Esta não é a primeira tentativa. Conforme reportagem da Forbes España, uma proposta similar foi derrubada no Congresso espanhol anteriormente, evidenciando a complexidade política da matéria. A nova investida sinaliza a determinação do governo em usar a força do Estado para atacar a crise de moradia, testando os limites entre a proteção social e a dinâmica de um mercado imobiliário sob forte pressão — um debate com ecos em grandes centros urbanos globais, inclusive no Brasil.

O cerco ao aluguel de temporada

A estratégia do decreto é dupla: proteger o inquilino de longo prazo e, ao mesmo tempo, fechar o cerco contra o aluguel de temporada. O texto visa regularizar essa modalidade e também o aluguel de quartos, práticas vistas como uma "válvula de escape fraudulenta" que drena imóveis do mercado residencial tradicional e burla os limites de preços em áreas de alta demanda, as chamadas "zonas tensionadas".

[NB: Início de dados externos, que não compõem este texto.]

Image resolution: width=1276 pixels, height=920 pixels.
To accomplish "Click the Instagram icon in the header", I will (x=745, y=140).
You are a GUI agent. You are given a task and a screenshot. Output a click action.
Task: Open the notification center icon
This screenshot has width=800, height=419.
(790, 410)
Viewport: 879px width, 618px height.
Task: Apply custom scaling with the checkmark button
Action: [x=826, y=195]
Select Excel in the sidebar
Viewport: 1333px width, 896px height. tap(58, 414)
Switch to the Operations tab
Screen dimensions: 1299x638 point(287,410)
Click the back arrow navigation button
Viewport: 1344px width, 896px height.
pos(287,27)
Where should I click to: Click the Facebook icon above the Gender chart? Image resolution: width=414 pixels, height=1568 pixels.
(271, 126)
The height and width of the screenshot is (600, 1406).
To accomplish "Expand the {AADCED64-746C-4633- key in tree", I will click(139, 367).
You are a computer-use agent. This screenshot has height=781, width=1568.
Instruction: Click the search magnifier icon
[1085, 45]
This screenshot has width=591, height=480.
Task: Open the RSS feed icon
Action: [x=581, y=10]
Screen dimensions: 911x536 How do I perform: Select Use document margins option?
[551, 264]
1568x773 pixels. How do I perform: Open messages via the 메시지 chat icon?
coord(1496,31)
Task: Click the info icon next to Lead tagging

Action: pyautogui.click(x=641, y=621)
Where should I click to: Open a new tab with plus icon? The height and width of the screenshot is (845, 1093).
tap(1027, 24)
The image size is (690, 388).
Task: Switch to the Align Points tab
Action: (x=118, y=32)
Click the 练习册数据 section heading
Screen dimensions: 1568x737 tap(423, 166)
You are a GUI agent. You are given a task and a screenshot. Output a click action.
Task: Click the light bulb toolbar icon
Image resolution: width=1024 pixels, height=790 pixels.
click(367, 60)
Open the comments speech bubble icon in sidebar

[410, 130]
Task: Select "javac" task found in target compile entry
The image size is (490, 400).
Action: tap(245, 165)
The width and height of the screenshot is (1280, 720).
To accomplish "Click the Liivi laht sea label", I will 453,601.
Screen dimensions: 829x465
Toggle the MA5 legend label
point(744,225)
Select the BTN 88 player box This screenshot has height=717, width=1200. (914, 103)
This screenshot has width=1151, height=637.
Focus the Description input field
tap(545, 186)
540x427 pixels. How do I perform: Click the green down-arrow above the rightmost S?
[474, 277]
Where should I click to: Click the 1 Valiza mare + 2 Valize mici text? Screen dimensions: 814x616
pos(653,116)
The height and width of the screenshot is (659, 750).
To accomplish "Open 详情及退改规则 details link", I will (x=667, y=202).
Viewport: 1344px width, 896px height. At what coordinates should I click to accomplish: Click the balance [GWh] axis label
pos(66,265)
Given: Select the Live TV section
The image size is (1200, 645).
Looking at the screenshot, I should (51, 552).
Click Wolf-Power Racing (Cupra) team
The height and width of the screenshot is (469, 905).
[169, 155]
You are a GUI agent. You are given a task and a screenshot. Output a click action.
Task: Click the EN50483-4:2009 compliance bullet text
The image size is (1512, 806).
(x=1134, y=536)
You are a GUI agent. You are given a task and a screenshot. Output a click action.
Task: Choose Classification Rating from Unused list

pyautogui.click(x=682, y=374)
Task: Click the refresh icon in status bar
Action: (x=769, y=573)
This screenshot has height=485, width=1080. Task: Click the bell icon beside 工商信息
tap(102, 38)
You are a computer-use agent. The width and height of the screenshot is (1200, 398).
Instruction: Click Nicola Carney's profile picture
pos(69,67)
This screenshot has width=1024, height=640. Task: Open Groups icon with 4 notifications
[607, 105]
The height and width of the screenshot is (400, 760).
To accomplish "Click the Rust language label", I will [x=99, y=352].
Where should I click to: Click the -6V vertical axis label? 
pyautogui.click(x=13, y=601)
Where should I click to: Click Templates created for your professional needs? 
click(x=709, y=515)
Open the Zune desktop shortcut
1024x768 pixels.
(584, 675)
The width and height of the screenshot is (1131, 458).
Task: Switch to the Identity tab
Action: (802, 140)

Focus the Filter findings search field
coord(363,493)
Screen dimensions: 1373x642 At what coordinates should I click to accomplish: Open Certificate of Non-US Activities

Para desincentivar a migração de proprietários para o aluguel turístico, o plano inclui um aumento da tributação sobre esses imóveis, elevando o IVA para 21%, e um endurecimento das sanções sobre sua publicidade em plataformas digitais. A medida segue uma tendência internacional, com cidades como Lisboa, Berlim e Nova York adotando regulações parecidas para tentar reequilibrar seus mercados habitacionais.

Um equilíbrio delicado

O caminho para a aprovação, contudo, não é simples. A derrota anterior do decreto expôs as fissuras na base de apoio do governo. A negociação com outros grupos parlamentares será crucial, especialmente com legendas que já se opuseram à medida. O debate interno envolve possíveis concessões, como bonificações fiscais para proprietários, uma moeda de troca que, no entanto, já enfrenta a resistência de alas mais à esquerda da própria coalizão.

A leitura aqui é que o decreto personifica um dilema clássico de políticas públicas. Por um lado, oferece estabilidade imediata a milhões de famílias em um cenário de custos crescentes. Por outro, críticos de controles de preço argumentam que, a longo prazo, tais medidas podem desestimular a oferta de imóveis para aluguel e afastar investimentos no setor, agravando o problema que pretendem solucionar.

A Espanha faz uma escolha clara pelo intervencionismo para endereçar uma crise social aguda. O sucesso da empreitada dependerá não apenas da aritmética política no Congresso, mas da reação do próprio mercado imobiliário. O resultado servirá de estudo de caso para outras metrópoles que enfrentam pressões semelhantes.